Tour de France and Whine de Zorn

In general, I like Eric Zorn of the Chicago Tribune. I usually enjoy his column, even when I don't agree with it.

But he lost me today with his gripe about the Tour de France, especially his apparent annoyance with the media coverage of it.

You just had to go and pick on the one sporting event that actually prompts me to look at Sports section before tossing it into the recycle bin each morning!

Harumph.

He stuck with his argument in a later update responding to his critics.

I mostly agree with Eric's critics on this one, although his responses were interesting. I do realize that the tour isn't going to grab everyone's attention and that's OK. I am somewhat...amused...by the notion that there is too much media coverage overwhelming poor Eric's delicate anti-tour ears. I mean really, Eric's own paper has been running one tour story in the Sports section each day.

Usually on page 9 or so.

I think the Tribune publishes more words about baseball in January than it has about the tour.

Yes, the Outdoor Life Network has gone on tour overdrive, but that is just one cable channel. I haven't seen a thing on network TV.

Eric's biggest complaint is that the race isn't structured as "one big race" but is instead "split up into a bunch of mini-races." Each stage has a winner, and fans "make a big deal" about who wins each stage, even though it is meaningless in the end.

Kind of the way that baseball playoffs are not one big game, but a series of games, and each individual game has a winner, and winning one game is "meaningless" since it doesn't necessarily mean your team will win the World Series. Right?

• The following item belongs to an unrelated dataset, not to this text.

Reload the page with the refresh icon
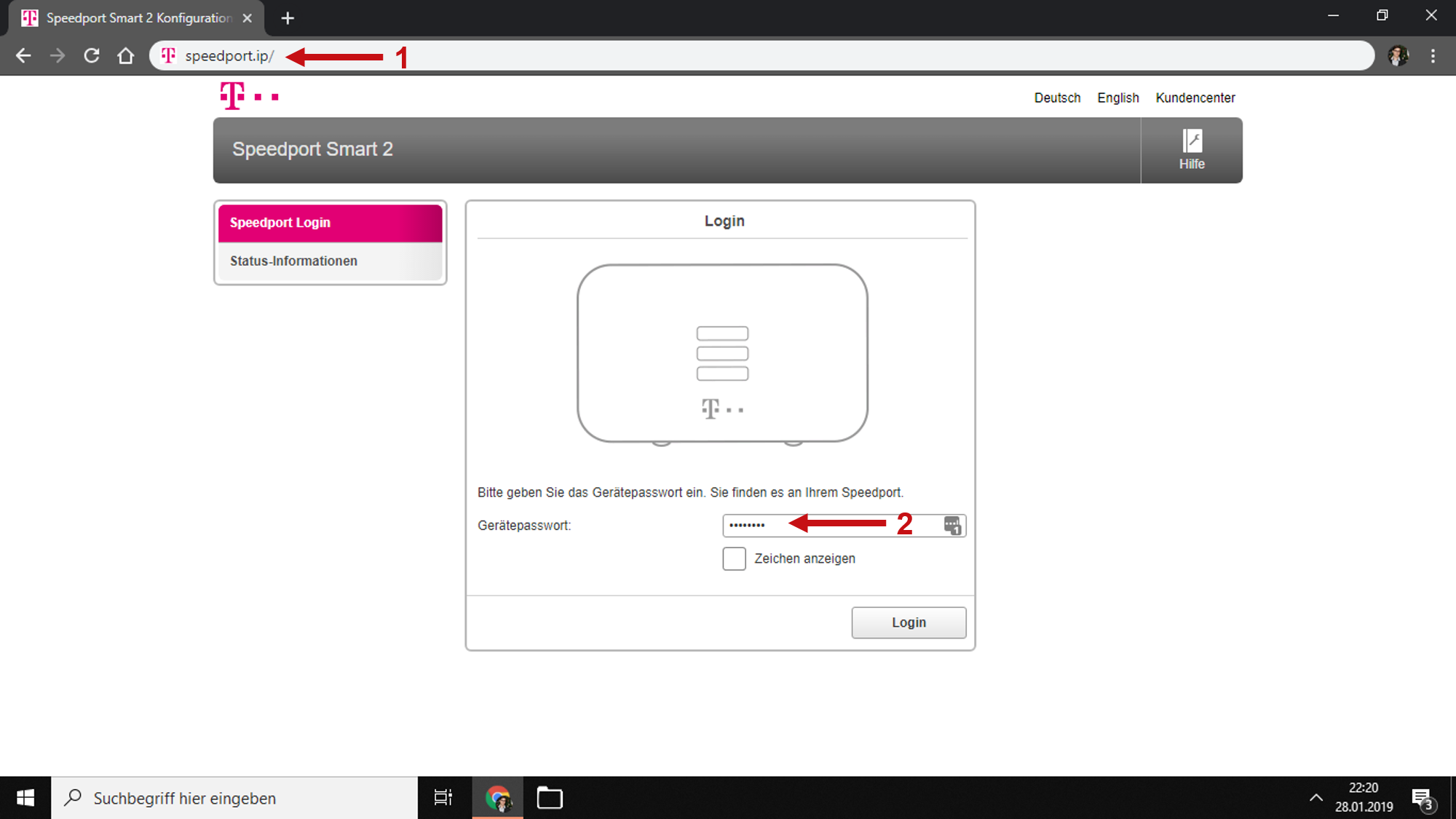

Eric wants each stage to start with physical time gaps, so if the leader is ten minutes ahead, that rider would get a ten minute head start. Which sounds to me like proposing that game 2 of the World Series begin with the same scores the teams had at the end of game 1.

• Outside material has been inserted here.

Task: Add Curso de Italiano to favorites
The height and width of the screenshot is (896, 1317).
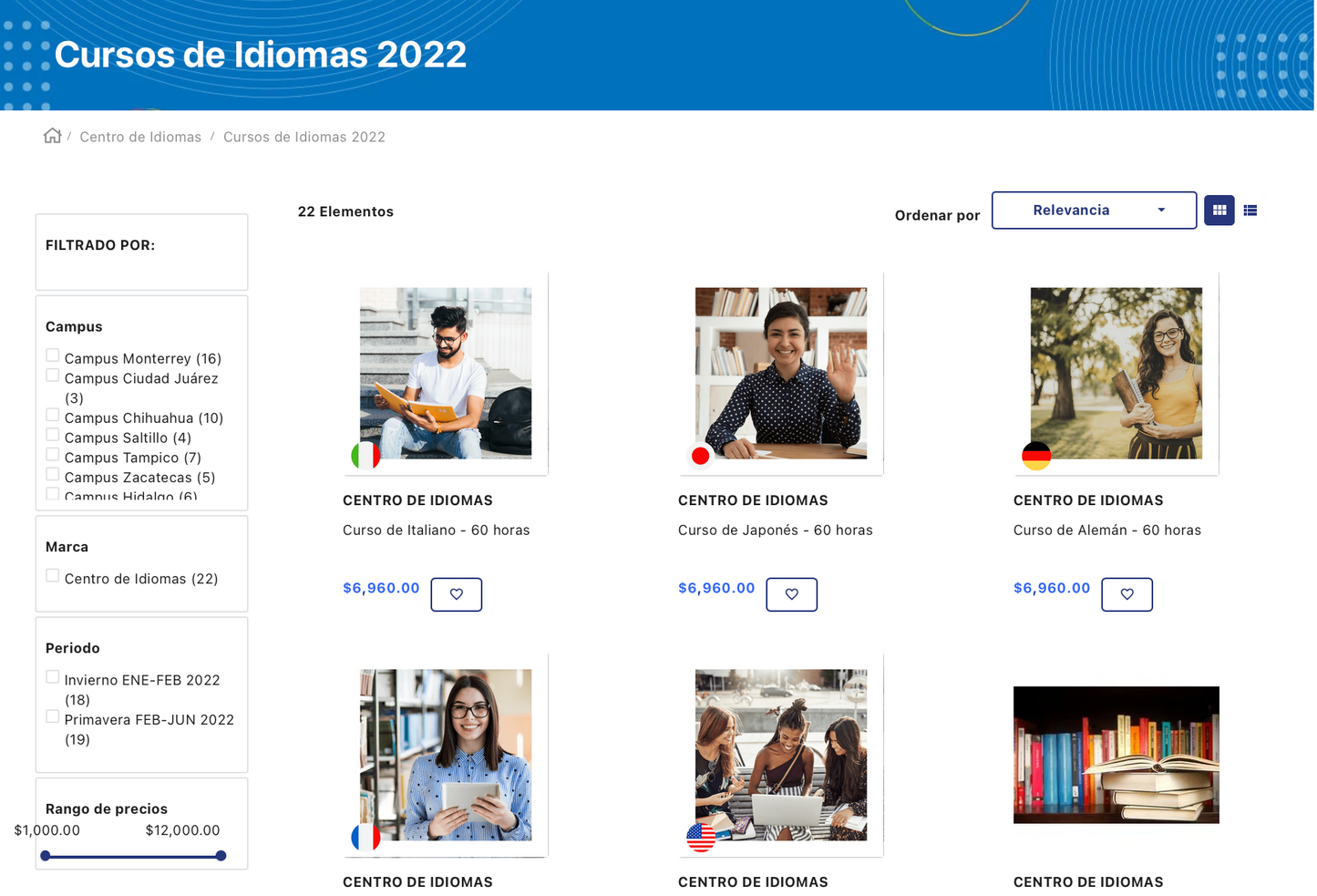Action: (456, 594)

Sorry for all the baseball analogies here, but really. I don't see the point of Eric's suggestion. He doesn't like the team aspect of it, which is exactly the reason that I enjoy it. The race is a unique combination of individual work and teamwork. Winning the tour requires both an incredible amount of individual ability and the support of a great team. The team leader must have the ability to inspire his teammates to forgo their own glory and work for him. As many have noted, Lance would not have won the tour six times in a row without a terrific team. He knows it; they know it. In today's stage, it was fascinating to watch Lance's former teammate Roberto Heras drop off the back as Lance and Team Discovery accelerated up the mountain. A few years ago, Heras was one of those team members up front, setting the pace for Lance. The man is obviously capable of riding at such a pace, so what happened? I believe one of the commentators made the point that riding the tour as a team leader is entirely different than riding it in support of a team leader.

At any rate, as of right now, the "keep the tour as it is" option on Eric's click poll is winning:
  • 10.9% - Yes, jazz it up. Make it more like one long race. (38 responses)
  • 69.9% - No, it's good the way it is. (244 responses)
  • 19.2% - I don't care a fiddler's fig about the Tour de France (67 responses)

Of course, it is early in the race, so that doesn't mean anything and the final results could change.